The site offers techniques and ideas for inspiration or personal growth, as well as news and stories. I browsed through most sections at least a little, but spent most of my time on the keys to life and the inspiring stories, most of which are brief. Each is a compelling testament to the profound power of being open and genuine, especially when it seems most trivial or challenging. I defy anyone to read more than two stories, such as The Gold Wrapping Paper or The Cab Ride I’ll Never Forget and not feel moved.

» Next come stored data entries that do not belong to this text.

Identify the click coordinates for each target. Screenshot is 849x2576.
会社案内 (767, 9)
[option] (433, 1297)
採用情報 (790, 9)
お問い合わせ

Like most of us, I suspect, I have a hard time with this approach in some ways, despite not yet being disappointed when I have been able to act in accordance with it. It seems simplistic, overly simplistic at times ... yet it can be downright hard to see past one’s own hurt, or need, or more petty whims; it feels less fun sometimes to ignore a temptation to be cynical or sarcastic; and sometimes history makes it very difficult to express genuine concern to someone without it being taken as signaling more. Maybe there are some individuals truly beyond reach—some I’ve met in the pro-freedom movement seemed determined to be unlovable, at any rate—but I think much of that is due to an overblown valuation of self-reliance coupled with our increasingly shallow culture.
Even with my challenges, I have found that remembering the importance of love has improved my interactions with my children. That in turn has helped them overcome those baser tendencies and be more loving to another. That may be all the scope my actions ever have, but if so, it will be worthwhile. I will be sharing some stories with them too.